**AIM OF THE TASK:** Once the line with "You are a GUI" is reached, output it and every line after it, exactly, through the end of the records below. Pictures are skipped.

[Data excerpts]
- Opening Delimiter -

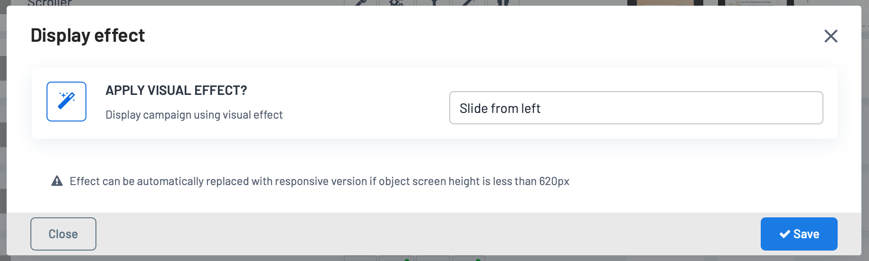Image resolution: width=869 pixels, height=261 pixels.
Task: Open the Slide from left effect dropdown
Action: tap(636, 108)
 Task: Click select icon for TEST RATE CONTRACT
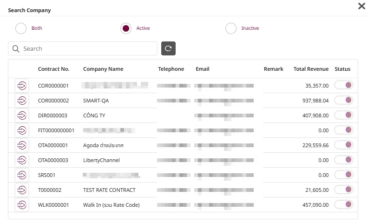tap(21, 190)
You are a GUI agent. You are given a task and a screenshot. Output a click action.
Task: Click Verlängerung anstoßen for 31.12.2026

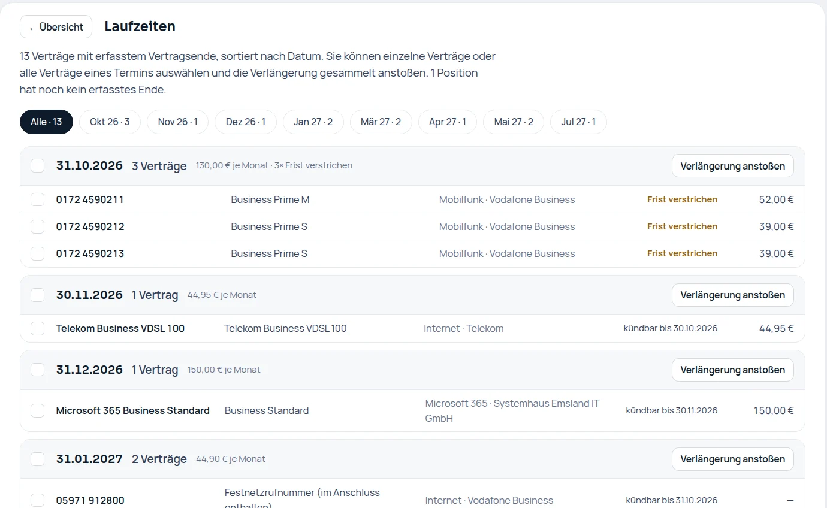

- Closing Delimiter -

**RESPONSE TO THIS TASK:**
You are a GUI agent. You are given a task and a screenshot. Output a click action.
Task: Click Verlängerung anstoßen for 31.12.2026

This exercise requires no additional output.